# [Task to carry out]
Give the data again exactly as it is written.

::::::::

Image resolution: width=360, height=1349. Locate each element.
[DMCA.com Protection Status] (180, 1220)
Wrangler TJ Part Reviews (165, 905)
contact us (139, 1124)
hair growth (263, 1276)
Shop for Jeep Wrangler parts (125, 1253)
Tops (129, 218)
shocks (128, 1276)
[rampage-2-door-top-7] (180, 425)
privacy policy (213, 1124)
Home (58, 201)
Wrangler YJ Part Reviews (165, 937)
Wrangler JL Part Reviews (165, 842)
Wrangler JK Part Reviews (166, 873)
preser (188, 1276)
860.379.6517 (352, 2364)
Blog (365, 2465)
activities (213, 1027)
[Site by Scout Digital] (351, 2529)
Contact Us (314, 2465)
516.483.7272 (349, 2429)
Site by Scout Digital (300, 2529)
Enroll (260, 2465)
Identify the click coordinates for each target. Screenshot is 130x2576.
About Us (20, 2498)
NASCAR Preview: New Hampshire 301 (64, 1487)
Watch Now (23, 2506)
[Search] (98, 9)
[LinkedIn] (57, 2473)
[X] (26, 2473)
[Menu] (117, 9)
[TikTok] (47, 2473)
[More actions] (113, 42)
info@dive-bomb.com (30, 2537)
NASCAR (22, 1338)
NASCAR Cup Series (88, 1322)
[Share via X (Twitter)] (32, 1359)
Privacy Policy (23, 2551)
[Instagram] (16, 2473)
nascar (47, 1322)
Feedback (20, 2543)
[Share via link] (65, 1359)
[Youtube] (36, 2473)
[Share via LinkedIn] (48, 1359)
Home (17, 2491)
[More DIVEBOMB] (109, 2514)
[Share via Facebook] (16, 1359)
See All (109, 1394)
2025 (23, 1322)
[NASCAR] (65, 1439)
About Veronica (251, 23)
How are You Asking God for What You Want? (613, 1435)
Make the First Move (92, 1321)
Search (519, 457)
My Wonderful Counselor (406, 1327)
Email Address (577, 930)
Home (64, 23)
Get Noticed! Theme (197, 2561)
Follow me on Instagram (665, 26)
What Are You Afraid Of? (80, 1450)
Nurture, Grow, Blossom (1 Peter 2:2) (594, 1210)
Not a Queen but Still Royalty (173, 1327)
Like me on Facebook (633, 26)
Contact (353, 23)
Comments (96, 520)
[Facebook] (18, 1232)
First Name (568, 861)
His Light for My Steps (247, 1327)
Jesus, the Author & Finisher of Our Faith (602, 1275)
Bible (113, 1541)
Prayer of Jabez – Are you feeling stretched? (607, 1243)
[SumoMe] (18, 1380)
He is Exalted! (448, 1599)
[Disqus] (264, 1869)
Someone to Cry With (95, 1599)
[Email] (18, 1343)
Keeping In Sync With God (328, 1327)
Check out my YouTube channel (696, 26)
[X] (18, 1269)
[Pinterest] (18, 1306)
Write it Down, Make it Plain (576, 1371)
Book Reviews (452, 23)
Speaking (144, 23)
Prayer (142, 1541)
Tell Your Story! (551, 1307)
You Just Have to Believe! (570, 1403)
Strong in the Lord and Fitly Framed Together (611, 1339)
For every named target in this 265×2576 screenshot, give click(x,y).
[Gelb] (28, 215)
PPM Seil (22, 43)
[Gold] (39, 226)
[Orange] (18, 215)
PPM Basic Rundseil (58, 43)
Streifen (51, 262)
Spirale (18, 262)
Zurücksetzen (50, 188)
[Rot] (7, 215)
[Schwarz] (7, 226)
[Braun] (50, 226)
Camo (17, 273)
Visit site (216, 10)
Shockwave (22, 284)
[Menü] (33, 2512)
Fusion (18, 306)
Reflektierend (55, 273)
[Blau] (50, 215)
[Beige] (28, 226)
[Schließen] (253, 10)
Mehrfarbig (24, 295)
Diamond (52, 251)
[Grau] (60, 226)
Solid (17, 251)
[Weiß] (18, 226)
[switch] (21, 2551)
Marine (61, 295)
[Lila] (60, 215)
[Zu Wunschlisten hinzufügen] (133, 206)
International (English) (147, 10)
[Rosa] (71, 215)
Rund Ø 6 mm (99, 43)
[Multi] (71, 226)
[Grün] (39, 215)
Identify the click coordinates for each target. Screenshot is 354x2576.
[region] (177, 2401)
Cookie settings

::::::::

# [Answer space]
Image resolution: width=360, height=1349. Locate each element.
[DMCA.com Protection Status] (180, 1220)
Wrangler TJ Part Reviews (165, 905)
contact us (139, 1124)
hair growth (263, 1276)
Shop for Jeep Wrangler parts (125, 1253)
Tops (129, 218)
shocks (128, 1276)
[rampage-2-door-top-7] (180, 425)
privacy policy (213, 1124)
Home (58, 201)
Wrangler YJ Part Reviews (165, 937)
Wrangler JL Part Reviews (165, 842)
Wrangler JK Part Reviews (166, 873)
preser (188, 1276)
860.379.6517 (352, 2364)
Blog (365, 2465)
activities (213, 1027)
[Site by Scout Digital] (351, 2529)
Contact Us (314, 2465)
516.483.7272 (349, 2429)
Site by Scout Digital (300, 2529)
Enroll (260, 2465)
Identify the click coordinates for each target. Screenshot is 130x2576.
About Us (20, 2498)
NASCAR Preview: New Hampshire 301 (64, 1487)
Watch Now (23, 2506)
[Search] (98, 9)
[LinkedIn] (57, 2473)
[X] (26, 2473)
[Menu] (117, 9)
[TikTok] (47, 2473)
[More actions] (113, 42)
info@dive-bomb.com (30, 2537)
NASCAR (22, 1338)
NASCAR Cup Series (88, 1322)
[Share via X (Twitter)] (32, 1359)
Privacy Policy (23, 2551)
[Instagram] (16, 2473)
nascar (47, 1322)
Feedback (20, 2543)
[Share via link] (65, 1359)
[Youtube] (36, 2473)
[Share via LinkedIn] (48, 1359)
Home (17, 2491)
[More DIVEBOMB] (109, 2514)
[Share via Facebook] (16, 1359)
See All (109, 1394)
2025 (23, 1322)
[NASCAR] (65, 1439)
About Veronica (251, 23)
How are You Asking God for What You Want? (613, 1435)
Make the First Move (92, 1321)
Search (519, 457)
My Wonderful Counselor (406, 1327)
Email Address (577, 930)
Home (64, 23)
Get Noticed! Theme (197, 2561)
Follow me on Instagram (665, 26)
What Are You Afraid Of? (80, 1450)
Nurture, Grow, Blossom (1 Peter 2:2) (594, 1210)
Not a Queen but Still Royalty (173, 1327)
Like me on Facebook (633, 26)
Contact (353, 23)
Comments (96, 520)
[Facebook] (18, 1232)
First Name (568, 861)
His Light for My Steps (247, 1327)
Jesus, the Author & Finisher of Our Faith (602, 1275)
Bible (113, 1541)
Prayer of Jabez – Are you feeling stretched? (607, 1243)
[SumoMe] (18, 1380)
He is Exalted! (448, 1599)
[Disqus] (264, 1869)
Someone to Cry With (95, 1599)
[Email] (18, 1343)
Keeping In Sync With God (328, 1327)
Check out my YouTube channel (696, 26)
[X] (18, 1269)
[Pinterest] (18, 1306)
Write it Down, Make it Plain (576, 1371)
Book Reviews (452, 23)
Speaking (144, 23)
Prayer (142, 1541)
Tell Your Story! (551, 1307)
You Just Have to Believe! (570, 1403)
Strong in the Lord and Fitly Framed Together (611, 1339)
For every named target in this 265×2576 screenshot, give click(x,y).
[Gelb] (28, 215)
PPM Seil (22, 43)
[Gold] (39, 226)
[Orange] (18, 215)
PPM Basic Rundseil (58, 43)
Streifen (51, 262)
Spirale (18, 262)
Zurücksetzen (50, 188)
[Rot] (7, 215)
[Schwarz] (7, 226)
[Braun] (50, 226)
Camo (17, 273)
Visit site (216, 10)
Shockwave (22, 284)
[Menü] (33, 2512)
Fusion (18, 306)
Reflektierend (55, 273)
[Blau] (50, 215)
[Beige] (28, 226)
[Schließen] (253, 10)
Mehrfarbig (24, 295)
Diamond (52, 251)
[Grau] (60, 226)
Solid (17, 251)
[Weiß] (18, 226)
[switch] (21, 2551)
Marine (61, 295)
[Lila] (60, 215)
[Zu Wunschlisten hinzufügen] (133, 206)
International (English) (147, 10)
[Rosa] (71, 215)
Rund Ø 6 mm (99, 43)
[Multi] (71, 226)
[Grün] (39, 215)
Identify the click coordinates for each target. Screenshot is 354x2576.
[region] (177, 2401)
Cookie settings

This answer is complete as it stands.